#### GIVEN PASSAGE:
++++++++++++++++++++

He and I both speak Cantonese. It’s our mother tongue.
I’m from Guangdong, China. We younger generations, compared to our parents and grandparents, speak Mandarin fluently.
He’s from Hong Kong. He can barely speak Mandarin.
Last year, a British band called the Libertines did a video promo for Hong Kong music festival Clockenflap on Facebook. In the video, they greeted in Mandarin.
The following are the two top comments on the video:
‘It’s irritating and even insulting to speak Mandarin to Hongkongers.’
‘Speaking Mandarin to Hongkongers is like speaking French to the British.’
I disagree on the second one. Wrong analogy.
My friend yells at me: she has to get out of the crowd. Her family called.
I can’t barely hear what exactly she said. I am in fanatic.
‘The fire is out of control! We gonna burn the city! Burn the city!’ I jump with the band. I jump with the crowd. I don’t care the fact that I stand alone in the crowd, though I am aware of it. But I am not alone. I know I will know other people in the crowd and people going to festival will be very friendly.
The band pushes the atmosphere even higher. ‘Hong Kong is out of control! We gonna burn the city! Burn the city!’ And we the crowd goes even crazier. I can’t breathe. Maybe because I yell too much and too hard. And maybe just because the crowd keeps jostling and pushing.
After a while, I don’t know where I have been pushed through. I guess I will never meet my friend again. I’m a little bit sad. People are all around me, mostly western faces. I am here now without any company.

++++++++++++++++++++

#### RAW DATA:
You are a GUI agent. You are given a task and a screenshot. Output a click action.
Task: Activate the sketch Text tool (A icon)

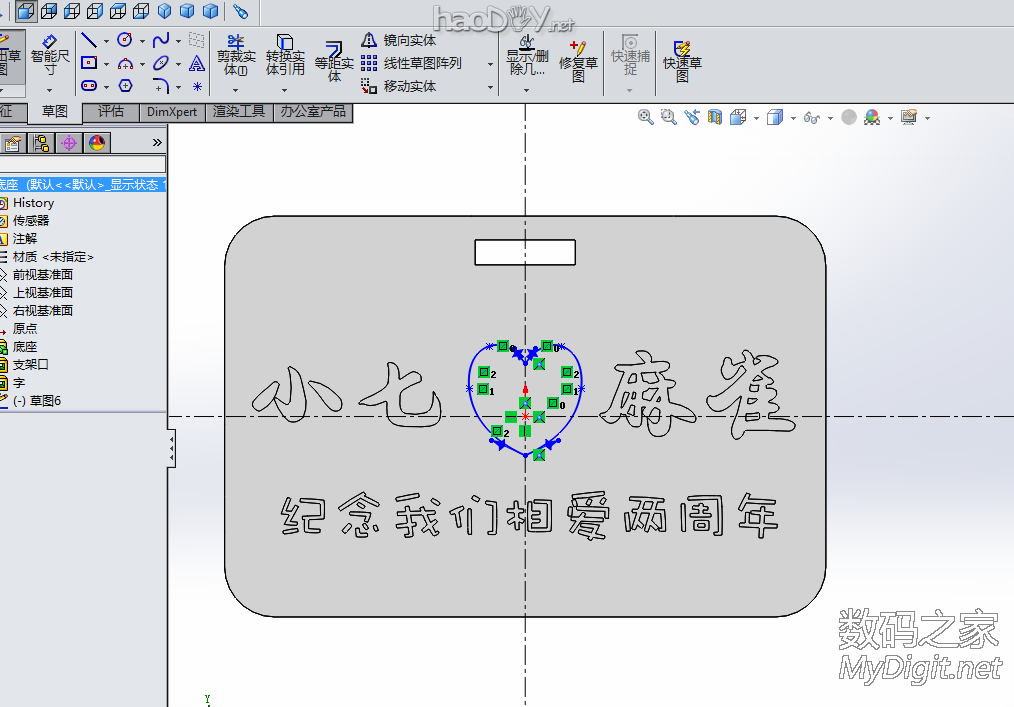[197, 64]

++++++++++++++++++++

#### EXERCISE INSTRUCTIONS:
1. Repeat a span of the festival essay word for word, beginning at the words "I’m from Guangdong, China." and stopping after "barely speak Mandarin.".
2. In the festival essay, which British band made a video promo for Clockenflap on Facebook?
3. Take the festival essay further, picking up after its final sentence.

#### EXPECTED RESULTS:
1.
I’m from Guangdong, China. We younger generations, compared to our parents and grandparents, speak Mandarin fluently.
He’s from Hong Kong. He can barely speak Mandarin.

2. The Libertines.

3.
I keep on chanting, to overrun my feeling lost. I imagine I am the one on the stage, creating such a sensation at the seaside of a city whose language they don’t speak. And yet, we communicate through music.
‘This is such an amazing place! We hope we can come back very soon!’ The frontman said, ‘such an amazing stage!’ We scream even louder. I look up a bit. Layers and layers of skyscrapers surround along the whole West Kawloon Waterfront Promenade. Neon lights dazzle in the night. Music festival in this city is so metropolitan.
‘Burn the City!’
The chorus goes on again. Dancing with the music and the people, my body throws myself into the crowd. My body leaves my sentimentality behind.
Somebody’s arm on my shoulder. I turn my head. A Chinese man. He notices that I looking at him. He turns his head and smiles a bit. ‘Burn the city!’ he yells. ‘Burn the city!’ I follow. And then we jump and dance again with the music.
The song finishes. We clap.
He turns his head again, ‘you alone?’
‘Not really. My friend waits me outside.’
‘I’m Teddy. What’s your name?’
‘Hazel.’ I guess Chinese name is not that important. It’s too formal to bring it up for two strangers meeting at the first time, I guess. And no one will judge this. It is not a pretentious thing to use English name in Hong Kong.
Another song goes on. We scream and then look at each other with smiles. And then we throw our bodies into the music with the crowd again.
Finally the headline finishes. After two days of delirium, my body is exhausted but still hyperactive. Music goes out and the lights turns on. My sentimentality come back. I wish I can come here again tomorrow on Sunday. But I can’t. I need to travel back tomorrow in the morning. I can’t play too hard. I need to prepare for the next week’s work.
The crowd scatters around and heads toward the exits in different direction. Bottles are all on the ground that is soaked with lagers. I guess the aftermath of music festival is all the same around the world.
‘Hey, where do you live?’ It’s him again. I take a good look at Teddy. Dapper dress. Brown blazer and leather shoes. I like people wearing blazer and leather shoes. I am wearing blazer and leather boots.
Where do I live? I am wondering a bit. Sheung Wan? Guangzhou?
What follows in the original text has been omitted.